"It was imprudent of us, in the first place, to become authors. We could have become something regular, but we managed not to.
We were lucky, but we were also determined." Roy Blount Jr

"I don’t change the facts to enhance the drama. I think of it the other way round, the drama has got to fit the facts,
and it’s your job as a writer to find the shape in real life."
Hilary Mantel

Friday, July 07, 2006

A day of sad remembrance

"We're leaving now to return to the Lodge, amid news of terrorist attacks in London...including in an area one block away from where I was staying just weeks ago."

I wrote these words a year ago today, in the visitor log for our cottage on the Big Lake (the keeping of the log/diary goes back to 1938, although the place existed long, long before then.)

We planning to leave here later that day, but the terrible event in London, which we learnt from CNN and NPR and MSNBC, sent me scurrying back home to the Lodge as quickly as possible. Once there, we frantically phoned our London friends and acquaintances. Another reason for the change of location: our satellite dish receives BBC America (the cottage cable system does not), and upon arriving, I was glued to it.

Fifty-four people had died that morning. The bus explosion happened in Tavistock Square, so very near where I'd recently stayed, on my own, for easy access to the British Library, while my husband was working in Liverpool. I'd passed in and out of Russell Square tube station, never guessing that only weeks later it would become a hellish place.

This anniversary of the bombings is skewed--backwards, in fact. Today we arrived at the cottage. But our thoughts are with London today just as much as they were twelve months ago.

We brought several bunches of flowers with us, as usual.



Lola on the dock--she didn't go swimming today, but everyone else did.



Ruth's after dinner nap. A long and busy day!



Today I send out virtual roses to all who died a year ago today, those who are bereft, the injured, and those who care for them.

Rose of the Day
Jacques Cartier. There's a lot of confusion about this lovely specimen.

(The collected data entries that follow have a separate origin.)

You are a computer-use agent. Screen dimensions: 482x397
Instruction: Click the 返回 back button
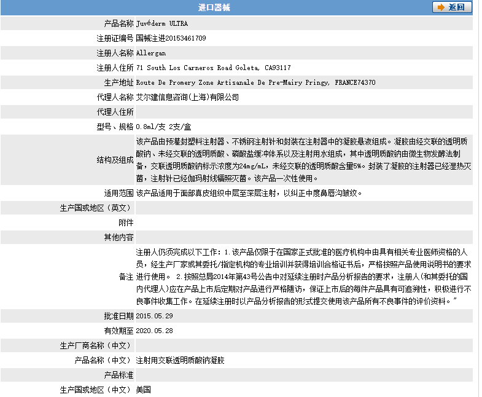point(452,7)
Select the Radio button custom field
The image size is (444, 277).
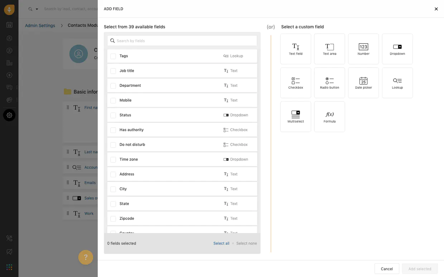pyautogui.click(x=329, y=83)

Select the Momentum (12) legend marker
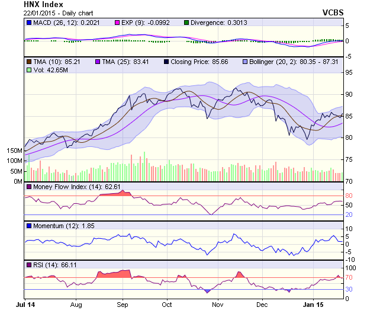[x=28, y=226]
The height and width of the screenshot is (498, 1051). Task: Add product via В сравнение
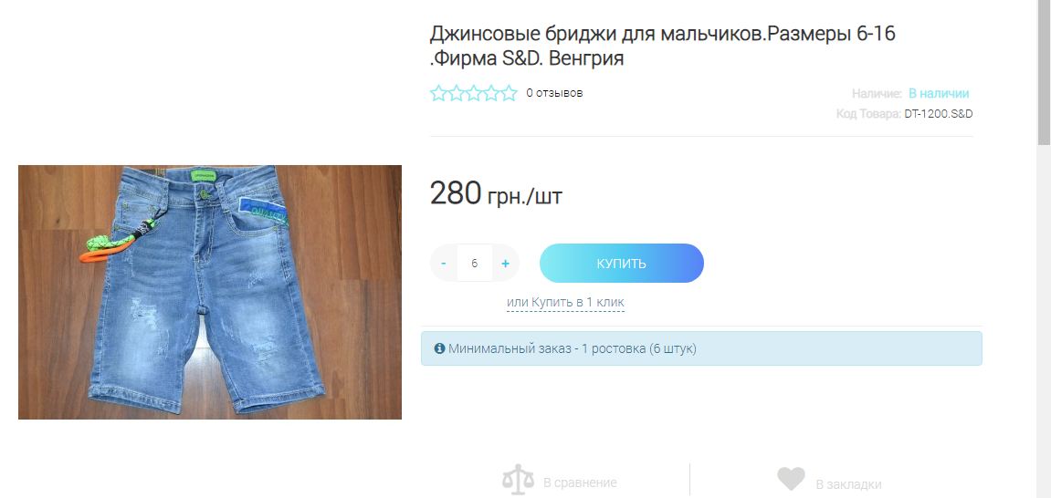click(x=580, y=482)
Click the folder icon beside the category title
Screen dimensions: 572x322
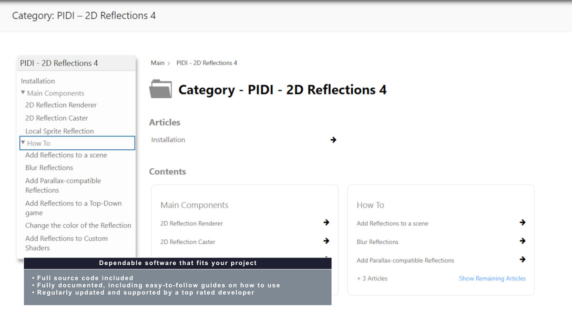[161, 89]
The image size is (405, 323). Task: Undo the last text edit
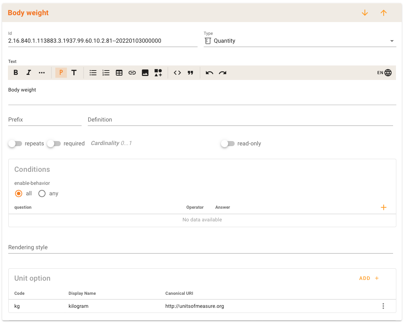click(x=209, y=73)
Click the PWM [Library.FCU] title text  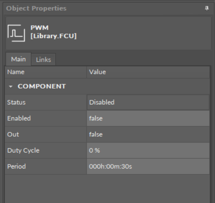point(54,32)
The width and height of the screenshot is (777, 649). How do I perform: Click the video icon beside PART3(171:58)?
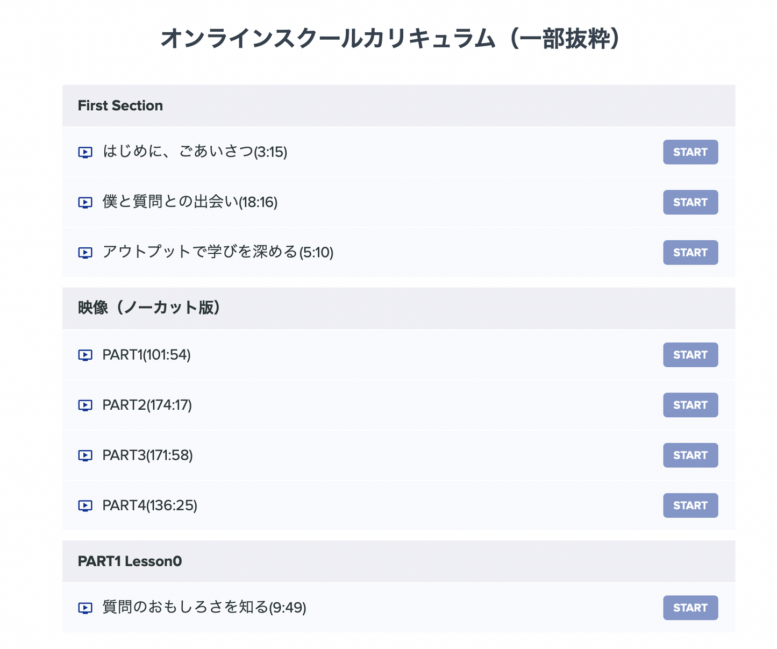pos(85,455)
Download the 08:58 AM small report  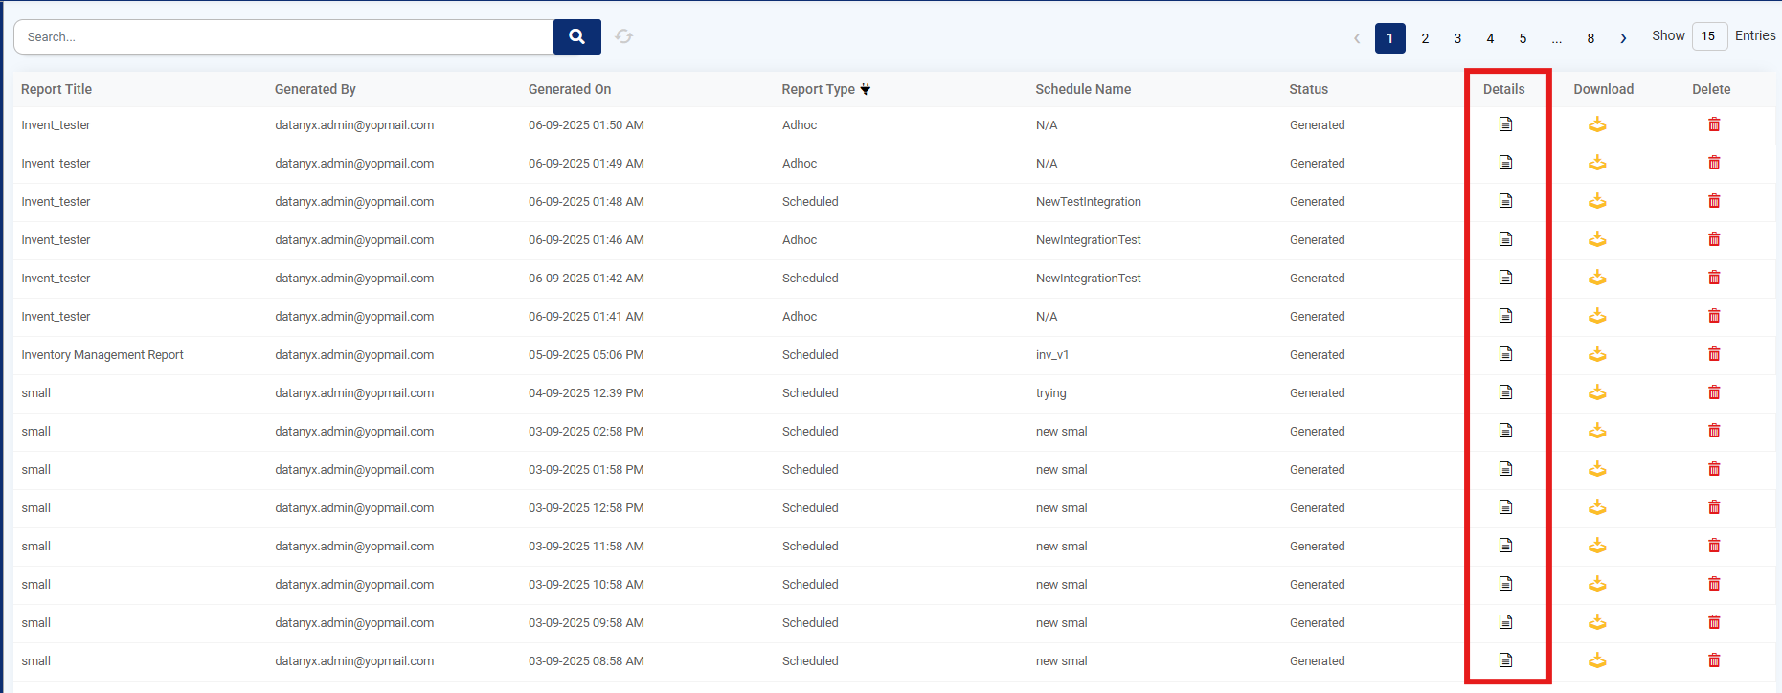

Some rosarians believe it's the same as Marchesa Boccella. It's variously described as a Portland (that's what I call it) or a damask perpetual or a hybrid perpetual. One of my most reliable rose gurus, Peter Beales, describes it as a cross between Slater's Crimson China and the Autumn Damask, both rebloomers. But to me it screams Portland rose, and it has gallica attributes. Not that I care, I can love it without knowing its precise parentage.